SELECT term, COUNT(*) 
GROUP BY term
WHERE <some complicate where clause>;

While they perform excellently at lower cardinalities, like log levels, they are not as performant at higher cardinalities where you might aggregate over an id field. Therefore, I was looking into a specialized data structure that could support higher cardinalities with improved performance and reduced memory consumption.

During performance testing, I stumbled upon a weird performance effect. The throughput of a function increased by 2x when I added a dataset but didn't use it anywhere. Such fluctuations are not unheard of and could be caused by a myriad of things. But this time the code was so unrelated that I had to investigate further, especially since the effect was consistent and not a fluke.

This blogpost is going to be a deep dive where we will fully unravel this mystery and dive deep into the elementals of every program. Some understanding of Rust is beneficial, but not required.

The Performance Effect

The benchmarked function is test_fx_hash_map. It simply counts the number of occurrences of a u32 id into a FxHashMap. This is in essence what the term aggregation does, where the ids would be term ids.

fn test_fx_hash_map(ids: &[u32]) {
let mut map = FxHashMap::default();
for &id in ids {
*map.entry(id).or_insert(0) += 1;
}
black_box(map);
}

I simplified the code that causes the difference to the following:

fn main(){
{
// 700MB/s with these two lines, 350MB/s without
let vals: Vec<u32> = (0..1_000_000 as u32).collect();
dbg!(vals[0]); // so it doesn't get optimized away by the compiler
}

// Benchmark code
...
let data = get_unique_numbers(100_000);
test_fx_hash_map(data);
}

Yes, that's it. Those two lines and we get 2x performance. git push -f ?

Initially my guess was that this would be some memory artifact, e.g. some accidental cache-line improvement, or it moves the data to a new pointer that improves cache locality. I enabled the perf integration of my benchmark library binggan to check L1 cache access counters. But they were the same in both variants:

turbo_buckets_vs_fxhashmap_full_unique
100k num elem
FxHashMap Memory: 1.8 MB Avg: 346.69 MiB/s (-52.87%) Median: 349.50 MiB/s (-52.59%) [310.79 MiB/s .. 357.74 MiB/s]
L1dAccess: 2284228.850 (+1.18%) L1dMissed: 305396.283 (+1.18%) Br: 1075948.887 (+0.04%) MBr: 3359.792 (+25.27%)

One metric that stands out is the MBr (Missed Branches) that is 25% higher. But that alone is not enough to explain the 2x throughput difference.

Next in our toolbox of insight is the excellent perf record + Hotspot combo, which gives us a nice flamegraph of the code.
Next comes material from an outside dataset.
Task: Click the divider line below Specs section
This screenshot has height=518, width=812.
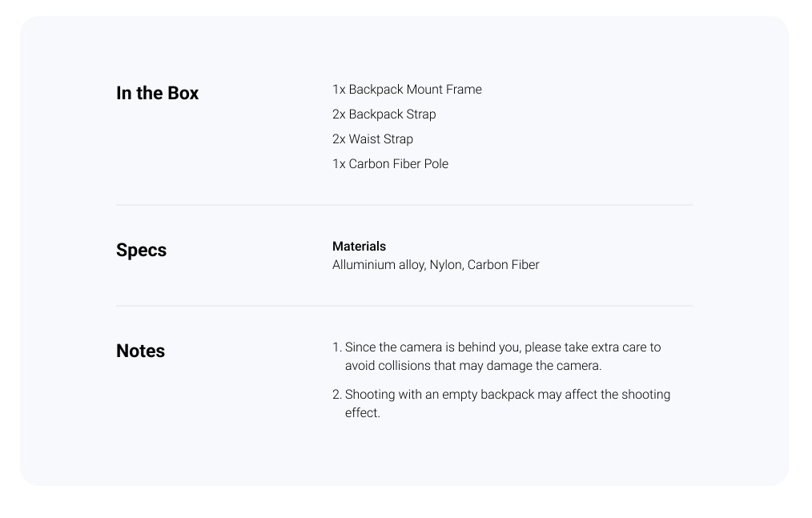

cargo export target/bench -- bench

perf record -F 1000 -m 8M --aio -z --call-graph dwarf,32768 target/bench/rbench_riddle
info

To avoid broken stack traces with perf lower the kernel parameter perf_event_paranoid to -1. Note that setting this parameter like this will reset it after reboot:

echo -1 | sudo tee /proc/sys/kernel/perf_event_paranoid

Perf Result

Page Faults

The profile is from the slow version. 30% of the time is spent in page faults when resizing the table. The copy_nonoverlapping part does not appear in the profile of the fast version.

Rust uses hashbrown as its hashmap. Below is the code snippet from the resize_inner function. As you can see it uses copy_nonoverlapping to copy the data from the old table to the new table after resizing.

fn resize_inner(){
// Attempts to allocate a new hash table with at least enough capacity
// for inserting the given number of elements
let mut new_table = self.prepare_resize(alloc, layout, capacity, fallibility)?;
for full_byte_index in self.full_buckets_indices() {
let hash = hasher(self, full_byte_index);

let (new_index, _) = new_table.prepare_insert_slot(hash);

ptr::copy_nonoverlapping(
self.bucket_ptr(full_byte_index, layout.size),
new_table.bucket_ptr(new_index, layout.size),
layout.size,
);
}
...
}

A page fault in the context of anonymous memory mappings (not backed by a file), occurs when you access virtual memory that is not yet present in the physical memory. The OS will resolve this by allocating a physical page, and mapping it to the virtual address space of the process.

So in the context of the hashmap, the data is not yet backed by physical memory when copying to new_table, therefore a page fault is triggered and the page is loaded into memory. In contrast, the page fault is not triggered on prepare_resize, where we just get a virtual memory area reserved, but don't access it yet.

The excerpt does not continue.